Senza essere passati per la disciplina, la mistica si riduce a via di fuga: è un pasto frugale o un antipasto. Gustoso, sì, eppure aprirà appena lo stomaco: resteremo affamati, incapaci a saziarci poiché ancora bisognosi di sostanze costituenti.
Ecco che per molti di noi le mistiche si traducono in attacchi di bulimia: fame d'amore che solo la disciplina può placare.
Il simile attrae il simile. Così per avvicinare il divino bisogna sapersi fare Uno.
Quando una frequenza dinamica entra in contatto con ciò che contiene la stessa frequenza in forma statica, essa inizierà a vibrare.
Poniamo il caso che io abbia in me una frequenza statica di rabbia: la trattengo perché me ne vergogno. Incontrerò una frequenza dinamica di rabbia: qualcuno la agirà verso di me e io inizierò a vibrare rabbia. Posso entrare in risonanza solo con quanto è presente in me, seppur in forma statica da decenni.
Quanto più entro in risonanza con una stessa vibrazione, tanto più spazio occuperà dentro di me e diverrà la mia sostanza costituente.

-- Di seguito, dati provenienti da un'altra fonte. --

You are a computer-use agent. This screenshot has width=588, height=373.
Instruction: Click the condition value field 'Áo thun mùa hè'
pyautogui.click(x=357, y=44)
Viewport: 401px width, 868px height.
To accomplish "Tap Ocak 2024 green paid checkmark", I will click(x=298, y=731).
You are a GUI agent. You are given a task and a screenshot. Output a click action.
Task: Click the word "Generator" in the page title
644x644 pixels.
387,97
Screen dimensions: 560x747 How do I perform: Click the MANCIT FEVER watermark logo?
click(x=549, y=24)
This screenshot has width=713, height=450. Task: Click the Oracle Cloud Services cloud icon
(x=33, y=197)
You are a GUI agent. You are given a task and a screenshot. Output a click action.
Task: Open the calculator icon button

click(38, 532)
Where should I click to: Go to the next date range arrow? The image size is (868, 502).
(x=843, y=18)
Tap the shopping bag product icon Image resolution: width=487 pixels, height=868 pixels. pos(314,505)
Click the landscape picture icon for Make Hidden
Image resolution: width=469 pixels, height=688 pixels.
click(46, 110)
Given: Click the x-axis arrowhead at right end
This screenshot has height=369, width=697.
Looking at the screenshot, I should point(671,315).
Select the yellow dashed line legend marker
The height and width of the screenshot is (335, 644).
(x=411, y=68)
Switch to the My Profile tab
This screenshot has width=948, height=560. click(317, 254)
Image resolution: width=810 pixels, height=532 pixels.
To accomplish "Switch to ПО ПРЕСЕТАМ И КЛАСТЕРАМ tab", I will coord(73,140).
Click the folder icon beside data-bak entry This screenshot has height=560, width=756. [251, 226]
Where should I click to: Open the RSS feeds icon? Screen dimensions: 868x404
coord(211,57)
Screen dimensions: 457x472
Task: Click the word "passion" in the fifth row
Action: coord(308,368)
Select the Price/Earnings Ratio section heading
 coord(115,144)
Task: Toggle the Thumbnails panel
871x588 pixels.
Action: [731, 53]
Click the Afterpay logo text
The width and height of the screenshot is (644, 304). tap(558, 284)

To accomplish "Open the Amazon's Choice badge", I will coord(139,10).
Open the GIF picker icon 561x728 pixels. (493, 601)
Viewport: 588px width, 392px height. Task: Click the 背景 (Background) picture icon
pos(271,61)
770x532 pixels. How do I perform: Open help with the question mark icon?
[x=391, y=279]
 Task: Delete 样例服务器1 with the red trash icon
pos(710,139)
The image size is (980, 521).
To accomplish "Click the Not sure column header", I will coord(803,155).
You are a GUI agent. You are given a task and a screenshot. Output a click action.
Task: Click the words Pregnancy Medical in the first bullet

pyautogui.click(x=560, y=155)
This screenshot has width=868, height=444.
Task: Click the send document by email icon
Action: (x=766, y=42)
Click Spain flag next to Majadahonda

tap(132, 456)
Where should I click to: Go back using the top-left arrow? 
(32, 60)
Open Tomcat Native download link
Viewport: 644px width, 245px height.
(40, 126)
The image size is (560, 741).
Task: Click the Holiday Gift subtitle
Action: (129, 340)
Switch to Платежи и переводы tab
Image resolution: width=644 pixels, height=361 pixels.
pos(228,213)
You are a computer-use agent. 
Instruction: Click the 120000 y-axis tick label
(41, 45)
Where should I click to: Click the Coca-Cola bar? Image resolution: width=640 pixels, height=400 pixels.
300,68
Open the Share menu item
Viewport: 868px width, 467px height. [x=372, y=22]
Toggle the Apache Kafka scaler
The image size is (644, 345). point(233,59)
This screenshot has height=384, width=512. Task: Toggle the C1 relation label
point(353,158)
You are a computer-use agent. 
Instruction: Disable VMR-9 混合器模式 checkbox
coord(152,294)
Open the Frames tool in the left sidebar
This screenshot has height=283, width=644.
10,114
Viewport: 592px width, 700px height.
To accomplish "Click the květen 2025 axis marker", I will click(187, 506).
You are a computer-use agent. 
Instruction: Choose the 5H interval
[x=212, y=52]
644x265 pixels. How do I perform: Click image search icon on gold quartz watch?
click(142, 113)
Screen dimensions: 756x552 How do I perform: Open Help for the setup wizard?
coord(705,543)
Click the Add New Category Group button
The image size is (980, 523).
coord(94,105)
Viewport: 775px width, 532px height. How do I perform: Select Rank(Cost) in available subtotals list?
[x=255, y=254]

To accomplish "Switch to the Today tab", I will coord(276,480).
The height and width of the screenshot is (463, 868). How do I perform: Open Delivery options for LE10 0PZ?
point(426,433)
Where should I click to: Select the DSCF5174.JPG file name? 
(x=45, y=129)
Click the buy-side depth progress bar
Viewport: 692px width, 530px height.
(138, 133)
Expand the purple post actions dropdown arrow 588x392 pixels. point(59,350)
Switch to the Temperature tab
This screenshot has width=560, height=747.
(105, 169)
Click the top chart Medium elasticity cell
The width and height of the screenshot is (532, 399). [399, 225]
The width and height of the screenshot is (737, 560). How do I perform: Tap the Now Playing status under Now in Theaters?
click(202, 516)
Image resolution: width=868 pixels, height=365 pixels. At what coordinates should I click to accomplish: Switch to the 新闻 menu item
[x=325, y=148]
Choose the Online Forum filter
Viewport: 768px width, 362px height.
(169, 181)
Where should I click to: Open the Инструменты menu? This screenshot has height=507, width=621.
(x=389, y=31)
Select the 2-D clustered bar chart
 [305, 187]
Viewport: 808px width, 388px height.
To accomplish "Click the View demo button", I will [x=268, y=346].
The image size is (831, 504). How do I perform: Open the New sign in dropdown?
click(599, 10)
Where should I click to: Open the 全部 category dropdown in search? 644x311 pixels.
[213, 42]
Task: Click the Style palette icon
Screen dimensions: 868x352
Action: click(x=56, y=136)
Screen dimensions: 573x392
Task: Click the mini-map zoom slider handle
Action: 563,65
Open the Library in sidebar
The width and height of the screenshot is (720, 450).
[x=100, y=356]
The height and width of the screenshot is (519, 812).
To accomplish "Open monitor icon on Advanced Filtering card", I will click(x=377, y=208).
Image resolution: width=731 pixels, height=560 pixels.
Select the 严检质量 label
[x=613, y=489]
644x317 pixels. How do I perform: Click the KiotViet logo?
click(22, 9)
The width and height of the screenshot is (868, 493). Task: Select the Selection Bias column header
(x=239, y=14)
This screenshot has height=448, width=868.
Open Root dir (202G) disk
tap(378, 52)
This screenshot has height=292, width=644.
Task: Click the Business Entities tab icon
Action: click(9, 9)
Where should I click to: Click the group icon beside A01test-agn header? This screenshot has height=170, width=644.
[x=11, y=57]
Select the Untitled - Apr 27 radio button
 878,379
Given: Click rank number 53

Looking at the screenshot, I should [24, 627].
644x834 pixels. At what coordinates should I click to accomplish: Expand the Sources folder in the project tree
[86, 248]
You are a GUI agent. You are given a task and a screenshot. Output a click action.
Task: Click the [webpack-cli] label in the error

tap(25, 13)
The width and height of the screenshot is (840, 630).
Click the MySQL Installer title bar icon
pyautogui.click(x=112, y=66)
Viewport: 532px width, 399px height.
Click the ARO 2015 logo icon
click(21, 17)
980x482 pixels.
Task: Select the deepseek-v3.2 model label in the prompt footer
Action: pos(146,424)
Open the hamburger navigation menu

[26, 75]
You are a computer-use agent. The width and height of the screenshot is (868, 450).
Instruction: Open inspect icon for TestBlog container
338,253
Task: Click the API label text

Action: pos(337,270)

Il simile attira il simile ed ecco che tutto il mio mondo personale vibrerà di quella frequenza.
E dunque?
Dunque, se in dotazione non è dato essere umano, bensì trattasi di traguardo, veniamo alla Luce con un infinito corredo di sostanze (frequenze) statiche che devono essere attivate.
La disciplina (vita) ha questo ingrato compito di metterci a sedere dinanzi a pietanze (frequenze) differenti per educarci a vibrare all'unisono (armonia) con tutte le nostre corde.
La frequenza dinamica in cui ci imbattiamo (o contro cui spesso combattiamo) siamo soliti chiamarla difficoltà (dal lat. difficultāte(m), comp. di dis- ‘dis-’ e facŭltas ‘capacità', ove "capacità" è la facoltà di contenere, tenere insieme, armonizzare).
A questo punto, io potrei aver riconosciuto che in me c'è rabbia, che questa frequenza è viva dentro di me. Eppure, potrei non accettarla, giudicarla, giustificarla attraverso situazioni esterne, ritenerla causata, o potrei ancora una volta rifiutarla e fuggire da tutte quelle vibrazioni che ne svegliano la risonanza.
Non l'avrei assimilata: non starei andando verso Uno (Universo).
"Prendete, e mangiatene tutti: questo è il mio Corpo offerto in sacrificio per voi ....
Prendete, e bevetene tutti: questo è il calice del mio Sangue per la nuova ed eterna alleanza, versato per voi e per tutti in remissione dei peccati. Fate questo in memoria di me".